MATERIAL FOR THE TASK Start Marker

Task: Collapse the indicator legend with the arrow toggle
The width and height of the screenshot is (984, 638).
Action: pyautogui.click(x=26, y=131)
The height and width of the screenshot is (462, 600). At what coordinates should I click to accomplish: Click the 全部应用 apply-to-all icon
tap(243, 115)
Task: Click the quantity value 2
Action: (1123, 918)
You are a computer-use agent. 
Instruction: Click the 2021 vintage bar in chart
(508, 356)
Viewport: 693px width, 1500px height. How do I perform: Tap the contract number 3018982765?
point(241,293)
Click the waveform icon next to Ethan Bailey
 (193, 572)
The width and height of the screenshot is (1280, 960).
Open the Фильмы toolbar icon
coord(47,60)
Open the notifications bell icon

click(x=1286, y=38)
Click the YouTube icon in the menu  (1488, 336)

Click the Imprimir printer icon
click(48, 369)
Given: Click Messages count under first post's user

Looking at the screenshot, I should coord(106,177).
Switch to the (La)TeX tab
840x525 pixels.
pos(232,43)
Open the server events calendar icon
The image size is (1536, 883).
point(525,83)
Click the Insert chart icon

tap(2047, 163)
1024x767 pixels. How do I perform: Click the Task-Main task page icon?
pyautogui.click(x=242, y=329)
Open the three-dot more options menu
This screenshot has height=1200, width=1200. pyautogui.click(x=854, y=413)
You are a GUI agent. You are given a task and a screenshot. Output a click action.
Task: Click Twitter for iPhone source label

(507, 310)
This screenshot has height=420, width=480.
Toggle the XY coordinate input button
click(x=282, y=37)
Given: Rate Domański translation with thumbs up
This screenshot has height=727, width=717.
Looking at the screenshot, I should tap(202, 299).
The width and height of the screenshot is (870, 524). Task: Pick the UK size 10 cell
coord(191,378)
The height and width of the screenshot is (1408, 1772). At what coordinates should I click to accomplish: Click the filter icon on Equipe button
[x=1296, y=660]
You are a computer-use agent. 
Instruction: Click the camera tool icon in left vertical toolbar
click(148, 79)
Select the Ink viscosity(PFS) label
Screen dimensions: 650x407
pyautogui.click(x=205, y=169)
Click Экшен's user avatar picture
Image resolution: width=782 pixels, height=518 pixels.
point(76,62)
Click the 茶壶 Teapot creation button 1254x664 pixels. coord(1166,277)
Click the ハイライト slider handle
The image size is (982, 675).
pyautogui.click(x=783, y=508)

MATERIAL FOR THE TASK End Marker

* WORK INSTRUCTION
Copy the line containing "Click Экшен's user avatar picture" and every line after it, through the last line of the records. Include nothing else.

* EXERCISE RESULT
Click Экшен's user avatar picture
Image resolution: width=782 pixels, height=518 pixels.
point(76,62)
Click the 茶壶 Teapot creation button 1254x664 pixels. coord(1166,277)
Click the ハイライト slider handle
The image size is (982, 675).
pyautogui.click(x=783, y=508)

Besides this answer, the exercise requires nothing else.